Re: “No Middle Ground on Venice Median Project,” News, Aug. 3

I was amazed that this article passes for journalism. It seems to be largely based on the minor but vociferous opposition expressed at the Venice Community Housing Corporation’s open community meeting on the Dell-Pacific affordable housing project on June 27 at the Pacific Resident Theatre. Details of the ‘community meeting’ mentioned in the article were missing — and that may be because out of the roughly 40 people there, only about a quarter loudly and rudely opposed the project (no matter what was said).

The rest of those who attended posed thoughtful and challenging questions, listened to the answers, and many even supported the project! To pretend this article’s title or the noisy opposition to the project contained within accurately represents the thoughts and feelings of the community is, well … fake news.

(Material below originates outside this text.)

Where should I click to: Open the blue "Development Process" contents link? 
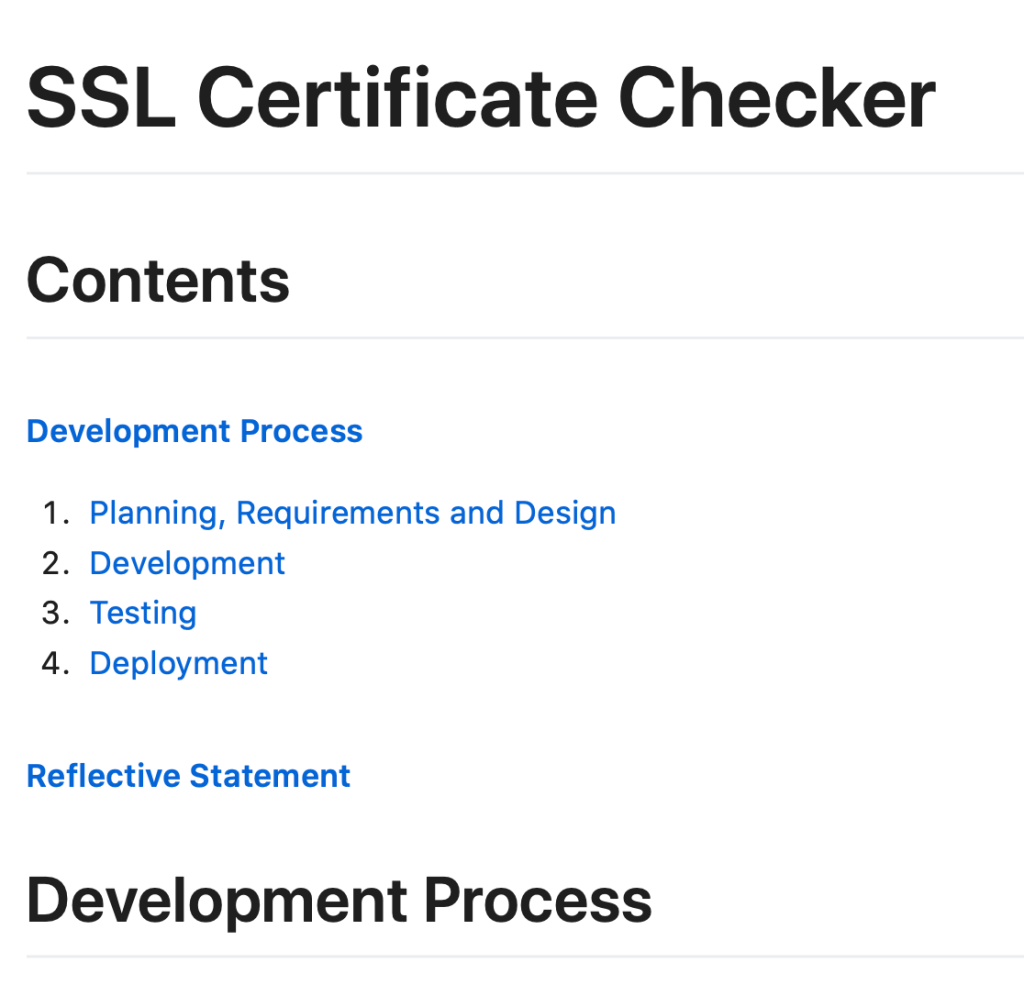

For many longtime Venetians who care that Venice remains diverse and support all members of the community, this project is a work-in-progress we wholeheartedly support.

Judy Branfman, Venice

 

Heavy Handed Affordable Housing Plans

Re: “No Middle Ground on Venice Median Project,” News, Aug. 3

Why aren’t L.A. City Councilman Mike Bonin and fellow city leaders proposing projects like this in their own neighborhoods, instead of pigeonholing them into Venice? Being inclusive of all neighborhoods would demonstrate their belief in the success of such projects. Spreading homeless/affordable housing throughout our city also creates diversity and varied interactions among all people.

Renderings of the Venice Median Project buildings show gigantic, flat-faced concrete structures with no setbacks and little variation in details. Their height dwarfs the surrounding neighborhoods, echoing the new Venice McMansions Movement rather than the longstanding variety of Venice home styles that integrate green areas.

Even before Bonin announced this project, the public has been excluded from meaningful dialogue and decision-making with him and his colleagues. This is unfortunate, given the creative people living in Venice and the ideas they can offer.